You will store the output of record consumption in an RDBMS with the offset, and partition. This approach allows committing both processed record output and location (partition/offset of record) in a single transaction thus implementing “exactly once” messaging.

StockPriceRecord

StockPriceRecord holds offset and partition info

~/kafka-training/lab6.4/src/main/java/com/cloudurable/kafka/consumer/StockPriceRecord.java

Kafka Consumer: StockPriceRecord

package com.cloudurable.kafka.consumer;

import com.cloudurable.kafka.model.StockPrice;
import org.apache.kafka.clients.consumer.ConsumerRecord;
import org.apache.kafka.common.TopicPartition;

public class StockPriceRecord  {

    private final String topic;
    private final int partition;
    private final long offset;
    private final String name;
    private final int dollars;
    private final int cents;
    private final boolean saved;
    private final TopicPartition topicPartition;

    public StockPriceRecord(String topic, int partition, long offset,
                            String name, int dollars, int cents, boolean saved) {
        this.topic = topic;
        this.partition = partition;
        this.offset = offset;
        this.name = name;
        this.dollars = dollars;
        this.cents = cents;
        this.saved = saved;
        topicPartition = new TopicPartition(topic, partition);
    }
...
}

ACTION - EDIT src/main/java/com/cloudurable/kafka/consumer/StockPriceRecord.java follow the instructions in the file.

DatabaseUtilities

The DatabaseUtilities class saves Topic, Offset, Partition data in the Database.

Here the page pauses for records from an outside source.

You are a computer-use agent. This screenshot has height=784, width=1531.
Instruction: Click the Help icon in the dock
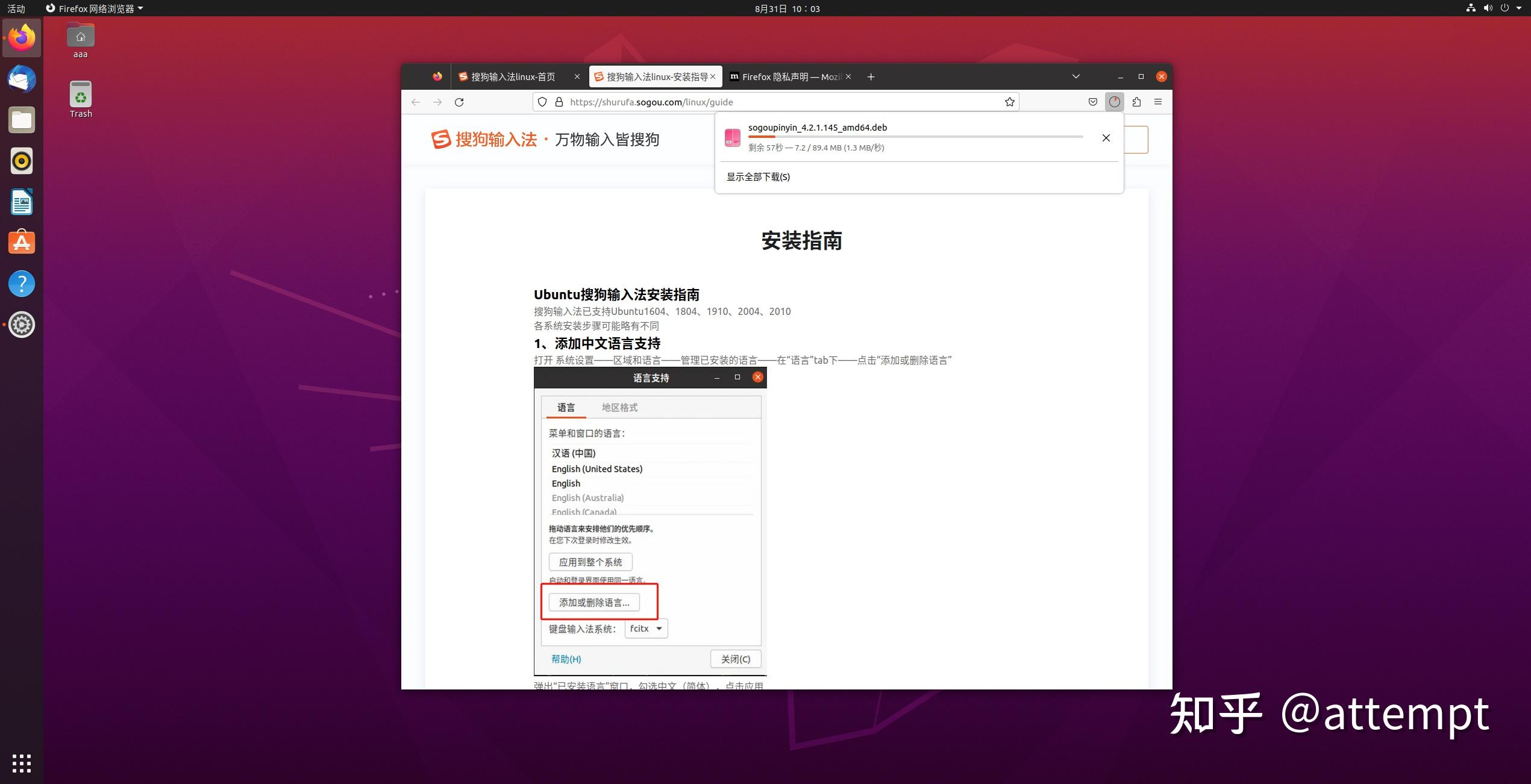pos(22,283)
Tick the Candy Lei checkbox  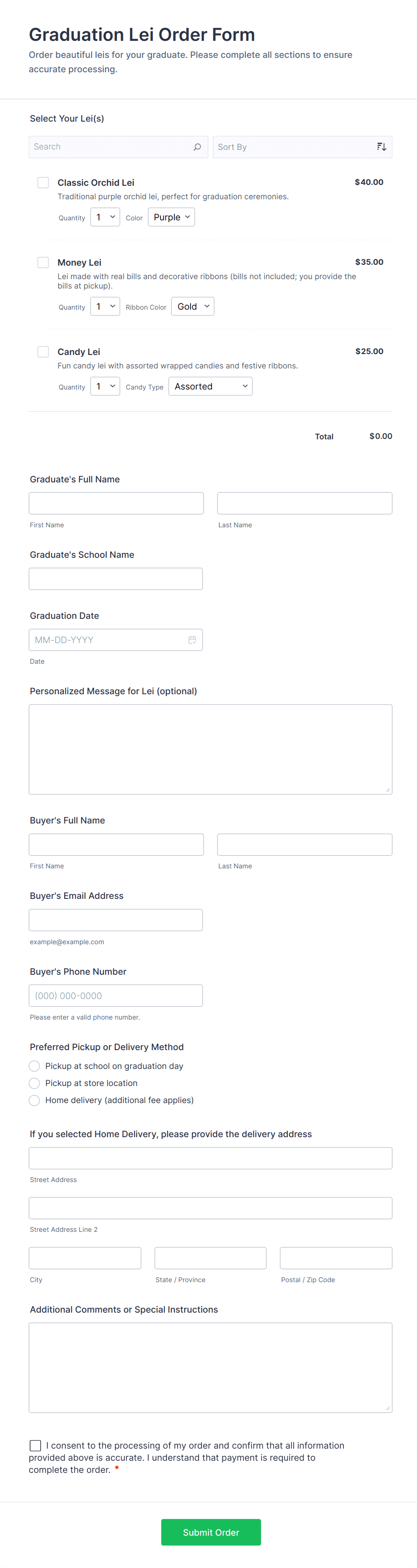(x=43, y=352)
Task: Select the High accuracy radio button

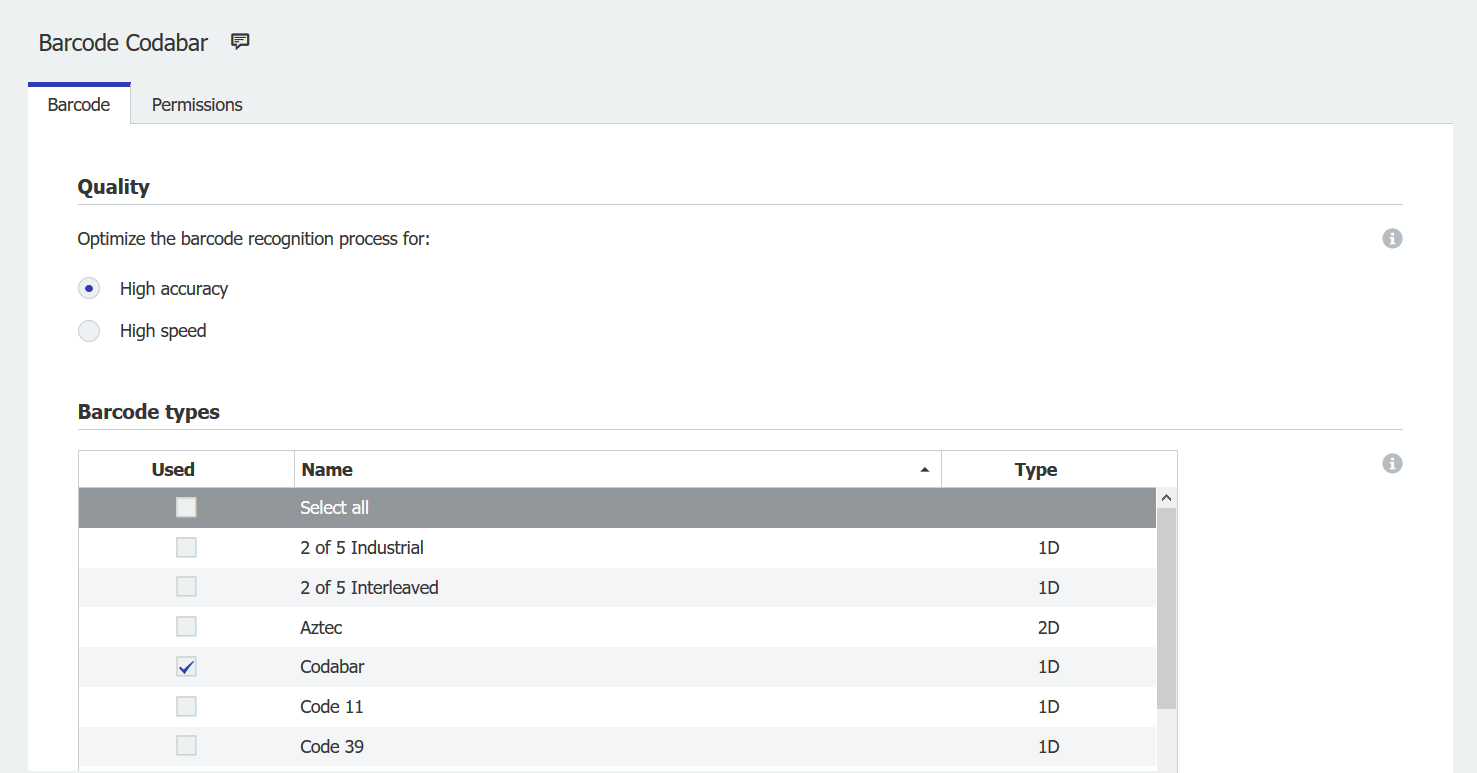Action: (x=89, y=289)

~/kafka-training/lab6.4/src/main/java/com/cloudurable/kafka/consumer/DatabaseUtilities.java

Kafka Consumer: DatabaseUtilities.saveStockPrice

package com.cloudurable.kafka.consumer;

import java.sql.*;
import java.util.ArrayList;
import java.util.List;

public class DatabaseUtilities {
...
    public static void saveStockPrice(final StockPriceRecord stockRecord,
                                      final Connection connection) throws SQLException {

        final PreparedStatement preparedStatement = getUpsertPreparedStatement(
                stockRecord.getName(), connection);



        //Save partition, offset and topic in database.
        preparedStatement.setLong( parameterindex:1, stockRecord.getOffset());
        preparedStatement.setLong( parameterindex:2, stockRecord.getPartition());
        preparedStatement.setString( parameterindex:3, stockRecord.getTopic());

        //Save stock price, name, dollars, and cents into database.
        preparedStatement.setInt( parameterindex:4, stockRecord.getDollars());
        preparedStatement.setInt( parameterindex:5, stockRecord.getCents());
        preparedStatement.setString( parameterindex:6, stockRecord.getName());

        //Save the record with offset, partition, and topic.
        preparedStatement.execute();

    }
...
}

To get exactly once, you need to save the offset and partition with the output of the consumer process.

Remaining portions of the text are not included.